_Stated goal_
In the passage on eye movements during locomotion, what kinds of stimulation might the "optokinetic" gaze strategy in real-world driving critically depend on?

┌─ Excerpt to read

The oculomotor basis of CEM has been extensively studied in laboratory research, but the literature regarding their presence and properties during locomotor tasks is not entirely consistent. Many field studies have documented optokinetic pursuit movements in walking, bicycling and driving1924. However, some26 have denied any was present, and lab research on simulated driving has often reported that the quantitative correspondence between gaze rotation and optic flow is poor27, or even that no tracking eye movements are present25. This could indicate that the way this “optokinetic” oculomotor strategy is organized in real-world driving could be critically dependent on vestibular stimulation and/or stereoscopic stimulation, which would imply limitations for the possibility of studying this natural visuomotor gaze-locomotion strategy in the current generation of lab-based steering tasks or simulators.

└─
┌─ Collected material

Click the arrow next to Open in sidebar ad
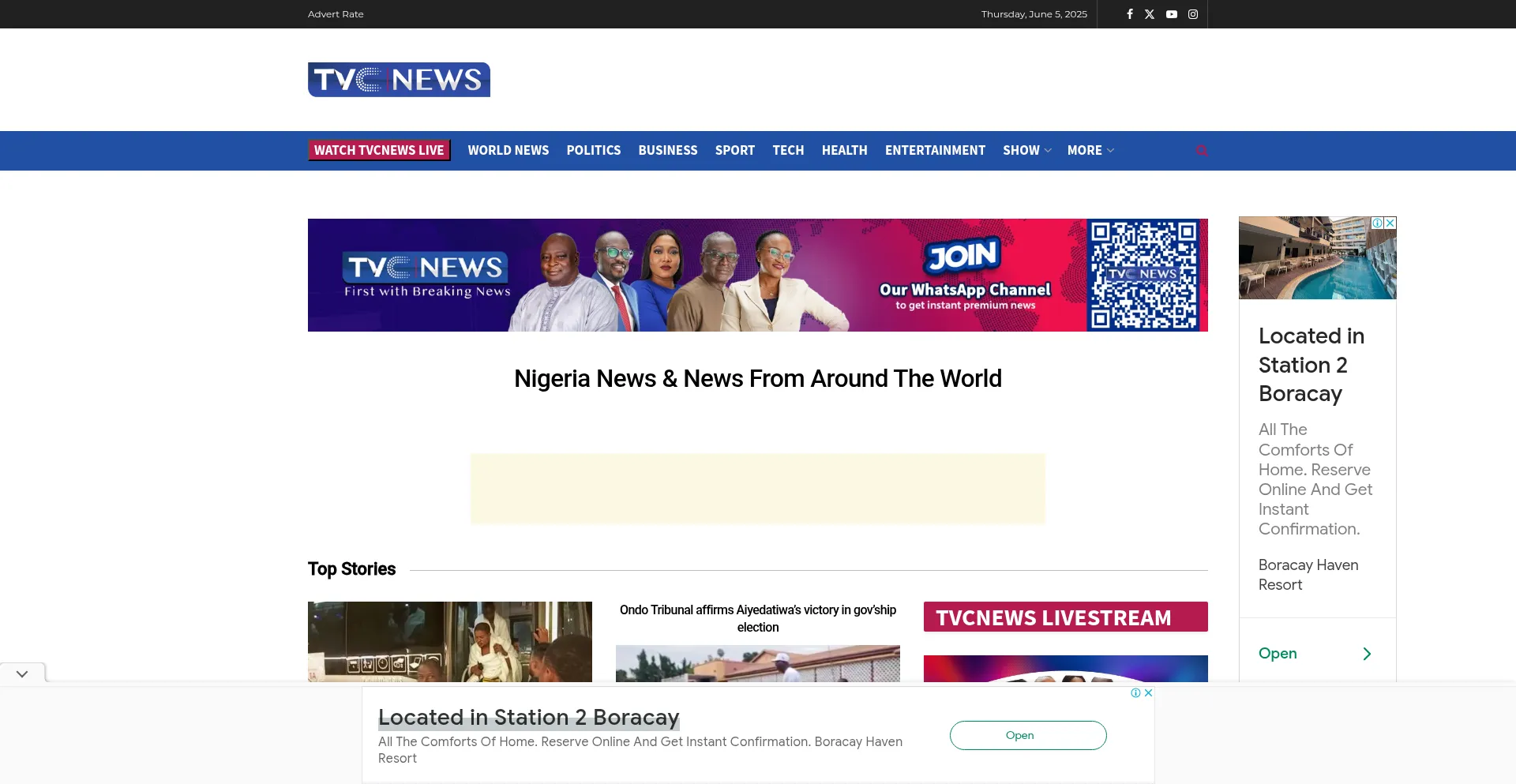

└─

_Worked solution_
Vestibular stimulation and/or stereoscopic stimulation.